Alexei Ovchinin e Nick Hague sono rimasti in orbita per più di 6 mesi: sono arrivati sull’ISS il 14 marzo insieme alla collega Christina Koch della Nasa.
Koch rimarrà in orbita probabilmente fino a febbraio 2020, la sua lunga presenza sull’ISS servirà a studiare gli effetti di un viaggio spaziale di lunga durata sul corpo femminile: dati preziosi per le future missioni umane sulla Luna e su Marte.
Nick Hague, dopo essersi sottoposto alle consuete visite mediche, andrà a Houston; Ovchinin e Almansoori, invece, sono diretti in Russia.

Luca Parmitano assume il comando della Stazione Spaziale Internazionale

Il ritorno della capsula Soyuz sulla Terra ha segnato ufficialmente l’inizio della missione Expedition 61 e della seconda parte della missione Beyond che vedono AstroLuca nelle vesti di comandante.

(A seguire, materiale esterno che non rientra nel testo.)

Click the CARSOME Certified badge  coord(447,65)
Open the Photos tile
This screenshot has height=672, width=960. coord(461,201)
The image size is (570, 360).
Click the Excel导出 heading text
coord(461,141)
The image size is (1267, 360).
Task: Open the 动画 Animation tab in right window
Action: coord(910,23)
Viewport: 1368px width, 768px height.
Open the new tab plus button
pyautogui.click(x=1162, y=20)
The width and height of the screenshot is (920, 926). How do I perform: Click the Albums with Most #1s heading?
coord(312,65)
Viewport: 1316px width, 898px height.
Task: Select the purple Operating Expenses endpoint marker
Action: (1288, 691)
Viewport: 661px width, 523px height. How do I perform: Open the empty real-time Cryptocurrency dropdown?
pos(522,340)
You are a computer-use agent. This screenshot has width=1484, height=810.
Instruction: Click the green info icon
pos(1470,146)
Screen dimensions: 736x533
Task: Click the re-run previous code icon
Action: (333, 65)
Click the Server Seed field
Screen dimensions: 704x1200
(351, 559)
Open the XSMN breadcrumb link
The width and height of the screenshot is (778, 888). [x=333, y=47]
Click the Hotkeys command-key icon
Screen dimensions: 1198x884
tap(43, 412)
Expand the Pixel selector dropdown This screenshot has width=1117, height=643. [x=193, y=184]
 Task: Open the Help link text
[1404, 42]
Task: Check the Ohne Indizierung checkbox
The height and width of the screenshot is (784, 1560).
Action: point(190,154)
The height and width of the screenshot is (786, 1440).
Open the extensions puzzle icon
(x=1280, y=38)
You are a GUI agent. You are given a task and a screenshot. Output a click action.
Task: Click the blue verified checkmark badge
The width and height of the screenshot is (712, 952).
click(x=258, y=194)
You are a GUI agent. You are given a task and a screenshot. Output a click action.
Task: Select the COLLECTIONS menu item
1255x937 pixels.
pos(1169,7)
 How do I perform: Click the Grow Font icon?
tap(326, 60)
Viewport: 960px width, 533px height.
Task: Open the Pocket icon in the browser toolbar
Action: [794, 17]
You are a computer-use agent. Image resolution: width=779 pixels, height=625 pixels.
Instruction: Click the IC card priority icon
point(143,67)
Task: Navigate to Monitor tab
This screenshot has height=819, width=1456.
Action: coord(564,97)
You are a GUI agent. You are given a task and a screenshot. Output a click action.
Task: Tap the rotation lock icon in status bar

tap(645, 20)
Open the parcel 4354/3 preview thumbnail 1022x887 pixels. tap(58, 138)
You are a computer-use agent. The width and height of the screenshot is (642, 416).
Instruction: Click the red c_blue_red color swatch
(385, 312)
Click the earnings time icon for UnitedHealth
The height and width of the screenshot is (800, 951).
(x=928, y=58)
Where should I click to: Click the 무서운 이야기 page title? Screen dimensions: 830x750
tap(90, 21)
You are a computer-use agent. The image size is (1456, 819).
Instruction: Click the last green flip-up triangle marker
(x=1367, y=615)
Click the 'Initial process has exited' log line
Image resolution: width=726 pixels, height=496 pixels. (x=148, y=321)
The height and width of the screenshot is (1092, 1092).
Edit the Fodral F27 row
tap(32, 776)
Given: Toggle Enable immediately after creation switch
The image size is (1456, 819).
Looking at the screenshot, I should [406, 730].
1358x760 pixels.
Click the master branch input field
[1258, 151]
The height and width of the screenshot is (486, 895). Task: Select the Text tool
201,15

Luca Parmitano, da ieri, 2 ottobre 2019, è ufficialmente il primo astronauta italiano e il terzo europeo ad assumere in comando dell’ISS. "Grazie all'Europa e all'Italia": queste sono state tra le prime parole pronunciate da Luca Parmitano poco dopo il passaggio di consegne da parte del collega russo, trasmesso su Nasa Tv.  AstroLuca guiderà anche una delle cinque passeggiate spaziali in programma a novembre. “È la prima volta che un astronauta non americano riveste il ruolo di leader di un'attività extra-veicolare", ha dichiarato Bernardo Patti, capo del Gruppo esplorazione dell'Esa. “È un grande onore per l'Italia e il merito va soprattutto al fatto che Luca Parmitano riesce a mettere insieme nel suo lavoro una grandissima professionalità e una profonda umanità”.